DATA FOR PROCESSING Block Start
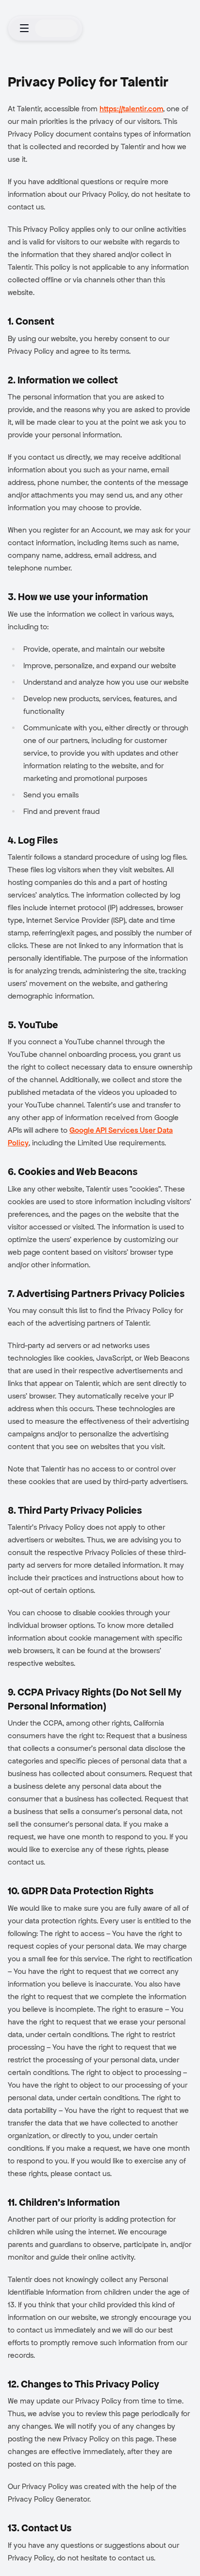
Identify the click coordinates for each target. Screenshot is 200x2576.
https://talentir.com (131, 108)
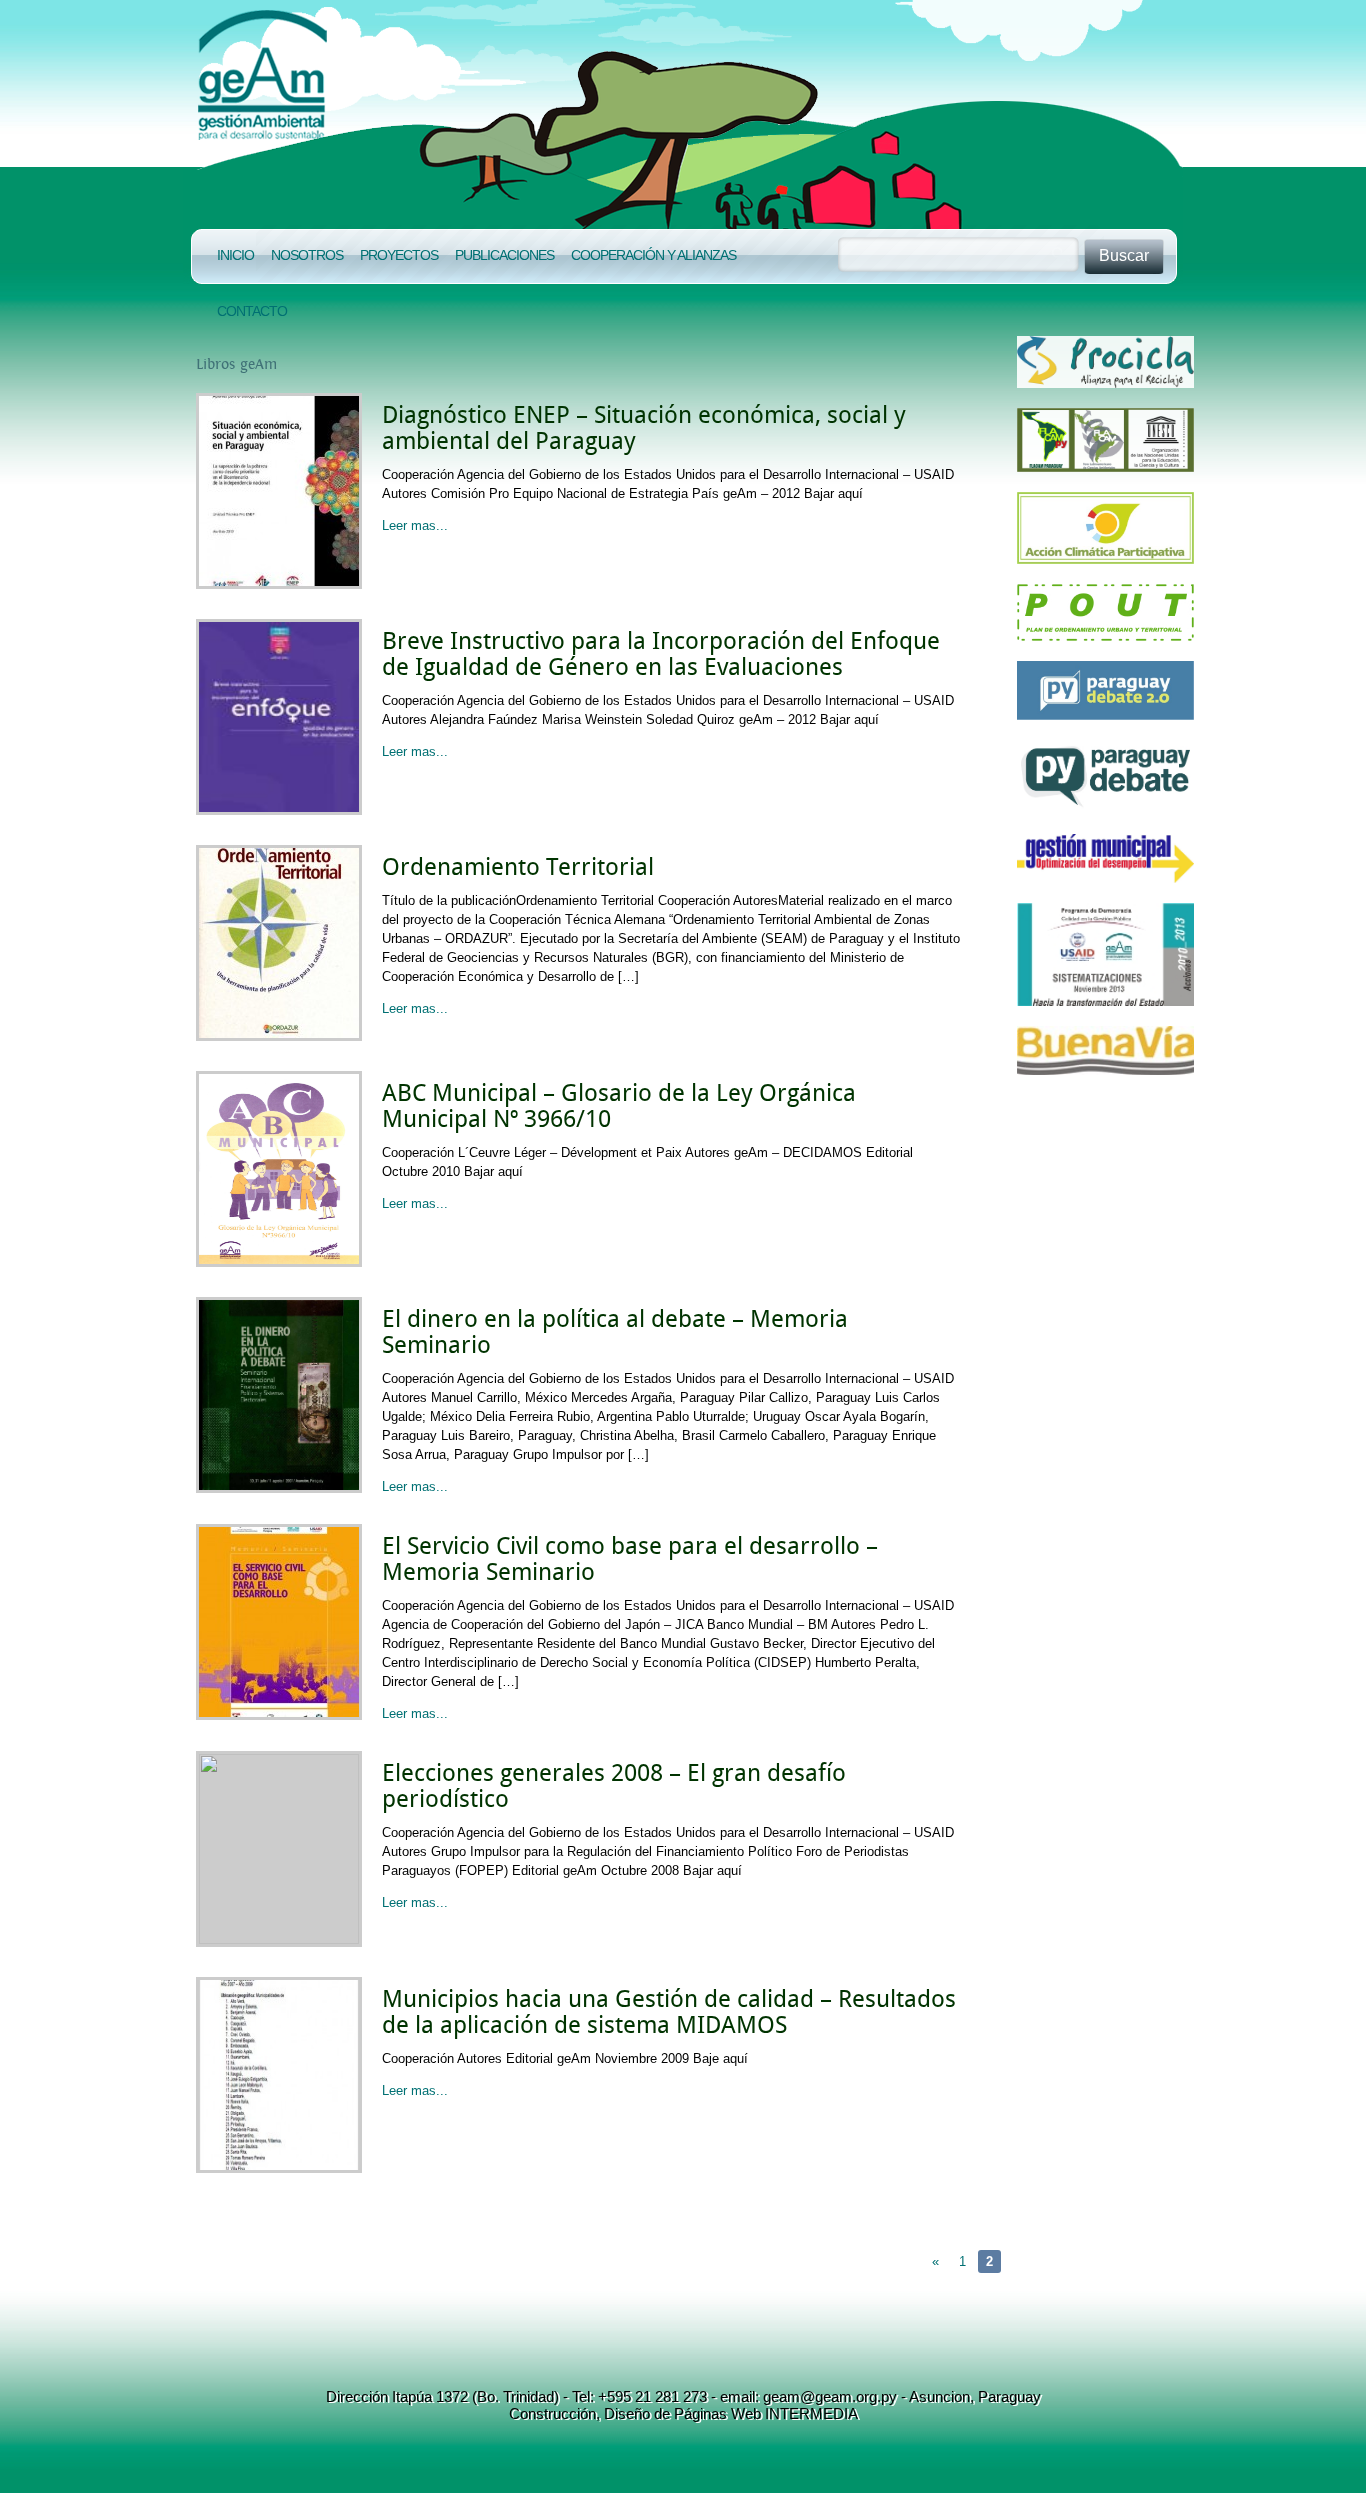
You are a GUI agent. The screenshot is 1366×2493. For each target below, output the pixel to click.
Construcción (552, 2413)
DATA FOR PROCESSING Block End
DATA FOR PROCESSING Block Start
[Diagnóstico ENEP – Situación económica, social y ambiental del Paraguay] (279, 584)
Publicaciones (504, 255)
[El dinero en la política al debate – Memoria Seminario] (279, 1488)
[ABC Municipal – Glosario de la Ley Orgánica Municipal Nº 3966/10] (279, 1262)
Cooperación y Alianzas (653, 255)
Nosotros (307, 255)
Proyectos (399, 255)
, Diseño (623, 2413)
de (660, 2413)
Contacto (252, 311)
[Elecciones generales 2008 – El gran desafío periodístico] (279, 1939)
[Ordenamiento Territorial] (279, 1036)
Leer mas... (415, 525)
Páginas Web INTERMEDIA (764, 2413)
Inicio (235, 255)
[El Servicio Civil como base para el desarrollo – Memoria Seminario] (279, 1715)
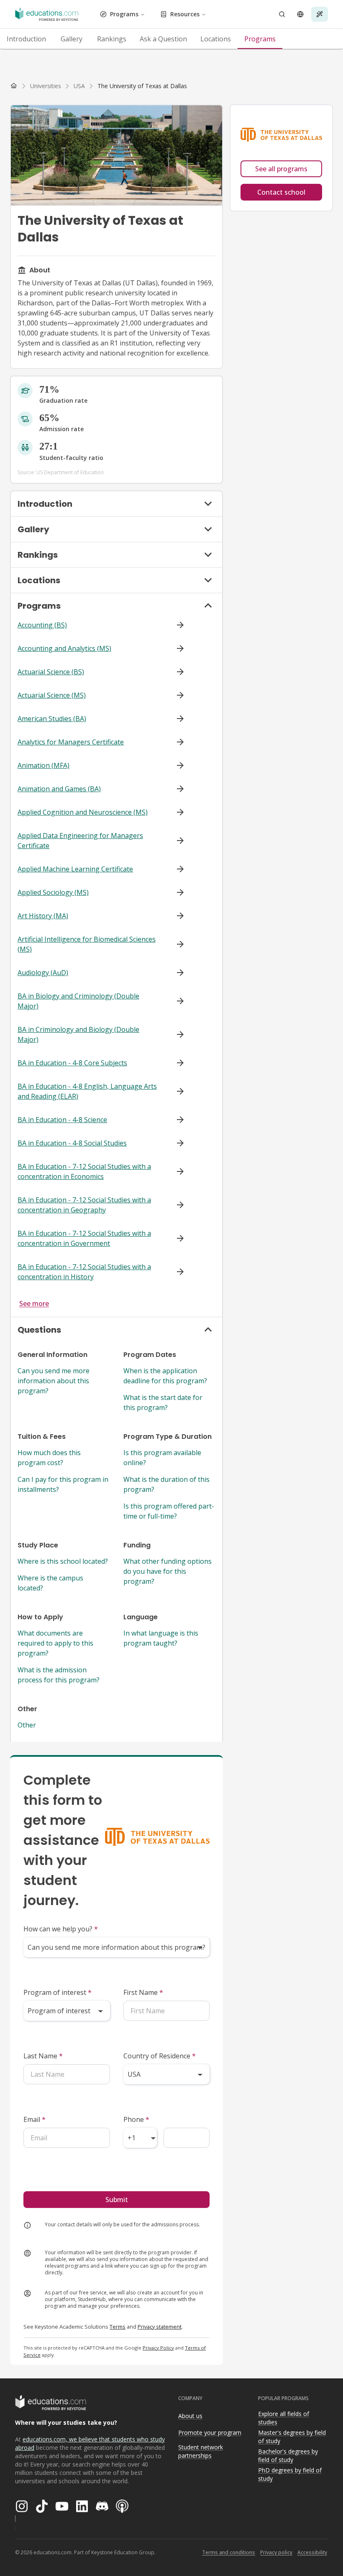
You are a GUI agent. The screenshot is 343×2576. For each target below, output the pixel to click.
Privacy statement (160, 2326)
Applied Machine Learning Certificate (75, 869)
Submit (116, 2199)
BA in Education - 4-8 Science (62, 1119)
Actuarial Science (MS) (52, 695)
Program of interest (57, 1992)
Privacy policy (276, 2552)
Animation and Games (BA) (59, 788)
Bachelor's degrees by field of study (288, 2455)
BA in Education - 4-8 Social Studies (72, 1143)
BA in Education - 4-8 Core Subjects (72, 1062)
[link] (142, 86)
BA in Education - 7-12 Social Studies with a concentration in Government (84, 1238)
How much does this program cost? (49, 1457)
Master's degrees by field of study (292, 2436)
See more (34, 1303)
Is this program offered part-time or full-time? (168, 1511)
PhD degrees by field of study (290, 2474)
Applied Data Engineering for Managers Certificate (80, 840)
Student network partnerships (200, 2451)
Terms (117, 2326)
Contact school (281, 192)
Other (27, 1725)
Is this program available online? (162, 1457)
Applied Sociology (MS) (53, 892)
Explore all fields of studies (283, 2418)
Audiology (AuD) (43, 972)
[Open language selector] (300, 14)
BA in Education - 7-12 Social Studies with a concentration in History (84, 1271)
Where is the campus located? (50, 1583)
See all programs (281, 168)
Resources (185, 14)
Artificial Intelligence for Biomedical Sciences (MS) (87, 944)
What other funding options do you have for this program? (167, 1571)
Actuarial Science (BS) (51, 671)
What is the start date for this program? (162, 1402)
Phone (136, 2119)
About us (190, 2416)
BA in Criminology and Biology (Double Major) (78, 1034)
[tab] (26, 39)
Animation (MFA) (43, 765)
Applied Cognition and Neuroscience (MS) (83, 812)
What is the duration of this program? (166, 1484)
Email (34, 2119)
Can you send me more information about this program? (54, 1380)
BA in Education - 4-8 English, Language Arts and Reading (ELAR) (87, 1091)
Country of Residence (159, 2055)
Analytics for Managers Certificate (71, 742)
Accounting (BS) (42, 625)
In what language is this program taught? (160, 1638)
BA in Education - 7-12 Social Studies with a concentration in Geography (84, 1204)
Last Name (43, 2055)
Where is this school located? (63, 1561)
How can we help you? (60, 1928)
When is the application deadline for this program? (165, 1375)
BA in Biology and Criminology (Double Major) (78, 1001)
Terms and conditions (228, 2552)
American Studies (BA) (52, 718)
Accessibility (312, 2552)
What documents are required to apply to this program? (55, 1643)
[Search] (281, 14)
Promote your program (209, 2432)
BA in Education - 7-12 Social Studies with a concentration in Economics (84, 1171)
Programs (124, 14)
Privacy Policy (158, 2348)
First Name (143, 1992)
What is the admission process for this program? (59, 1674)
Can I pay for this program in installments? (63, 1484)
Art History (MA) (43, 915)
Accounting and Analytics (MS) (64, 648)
DATA FOR PROCESSING Block End
**ASSIGNMENT:**
Nothing but a number should be given: the count of lines in the material where the string "study" occurs.

**RESPONSE TO THIS TASK:**
3